Pour Pignot et Saez dans l’Observatoire, les tiers-lieux « sont protéiformes. Ils obéissent chacun à des microcultures qui font leur identité propre […] Ils font le pari de la “réversibilité des lieux” en concevant des espaces non figés, non dédiés à un type de pratique, pour que des usages non programmés puissent trouver leur place dans le futur. Une définition “en creux” pourrait finalement être une façon de qualifier le tiers-lieu »². Ainsi, ces lieux offrent une opportunité de les moduler et donc de se les approprier en tant qu’individu-e ou groupe.
Le squat, comme pratique de réappropriation de lieux désaffectés, dans le marché locatif ou ayant un usage défini différent de celui de s’y reposer, rentre dans cette dynamique de tiers-lieux. Car d’un espace à l’usage défini ou sans usage, le squat devient une pratique de modification propice à l’apparition d’un tiers-lieu collectif et productif. À l’image du bâtiment 7 à ses débuts, cette pratique permet de revitaliser un espace de vie et ses alentours, le tout en capitalisant sa valeur d’usage où tous les projets sont possibles et envisageables.

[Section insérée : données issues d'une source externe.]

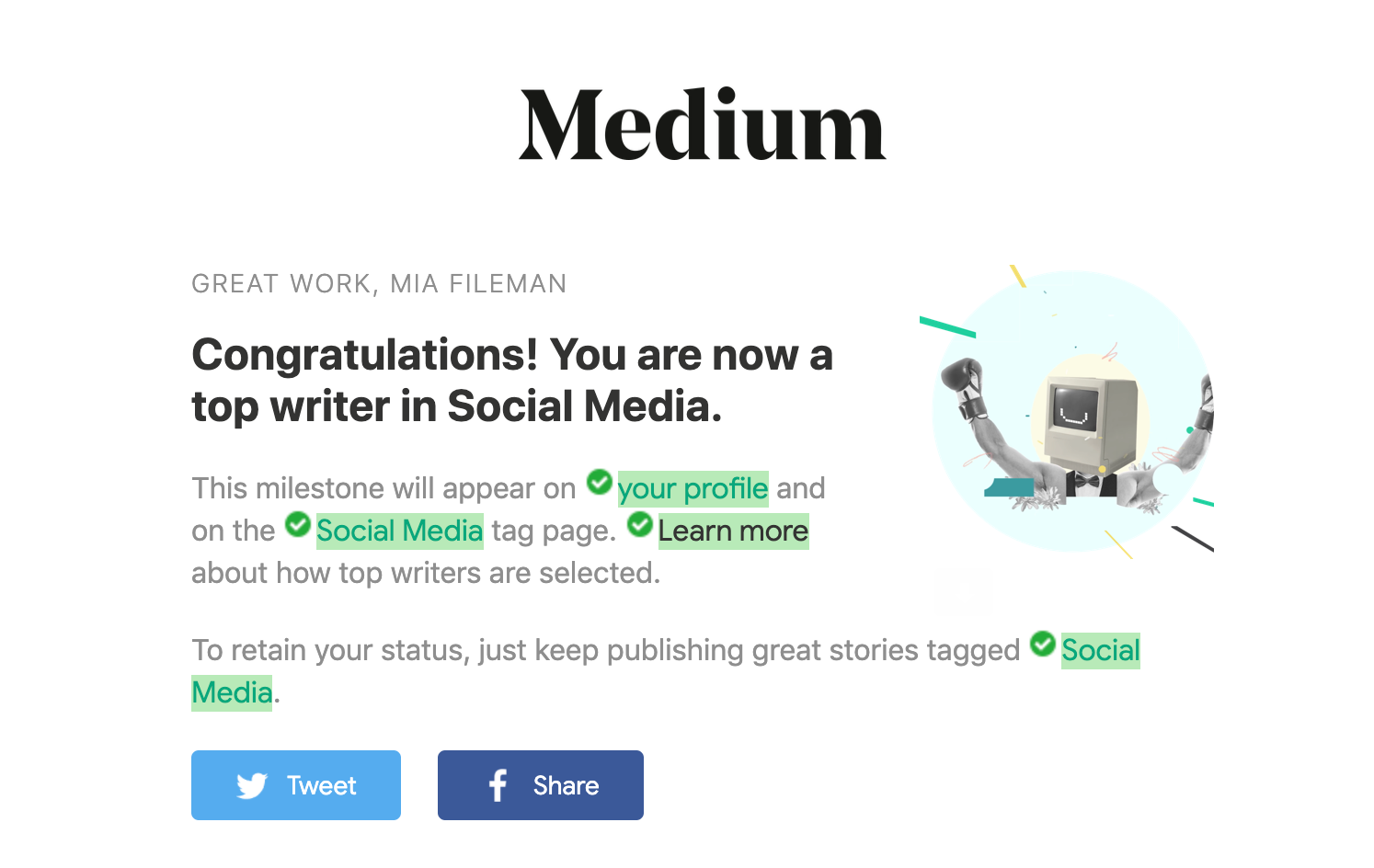Click green checkmark before 'your profile'
The width and height of the screenshot is (1374, 868).
(x=600, y=481)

Donc, cette valeur d’usage, maximisée, s’oppose à la valeur stricte d’échange des biens locatifs et des biens fonciers. Pour Marx, dans sa théorie de la valeur, souligne le double lien de la marchandise entre la valeur d’usage et de la valeur d’échange par le temps de travail mis dans la marchandise. Pourtant, dans un tiers-lieu, il est en contradiction puisqu’il permet de mettre du temps de travail pour consolider la valeur d’usage du lieu tout en permettant la réversibilité de l’usage, donc sa finalité. Elle se place dans une médiation collective de l’usage de l’espace et de sa transformation permanente plutôt que la finalité du bien dans son optimum d’échange.
Et il en est de la police de venir rectifier la valeur d’échange en déséquilibrant l’optimum entre valeur d’usage et valeur d’échange pour favoriser la valeur d’échange, aussi élevée soit-elle, en garantissant la propriété privée et le droit de jouir de son bien, même non utilisé. Ainsi, le squat, comme négation de la valeur d’usage, et par le tiers-lieu qui en découle, vient remettre en doute les préconceptions de l’usage des lieux communs et semi-privés dans le cadre urbain. Je crois donc qu’il y a un lien conceptuel très fort entre les tiers-lieux, la police (la norme/la violence légitime de l’État) et les rapports économiques. En conclusion, il faut toujours garder en tête les rapports démocratiques, les médiations collectives et les forces politico-policiers lorsque l’on pense les tiers-lieux et les squats comme solution à la crise des espaces de vie et des logements que l’on expérience ces dernières années.
¹ Baudens, Quentin, « Apologie des tiers-lieux : Critique des angles morts du politique et de son urbain », Union Libre, vol. 11, no 3, 29 avril 2023, p. 21‑22.
² Saez, Jean-Pierre, « Présentation », L’Observatoire, vol. 52, no 2, Grenoble, Observatoire des politiques culturelles, 2018, p. 7‑8.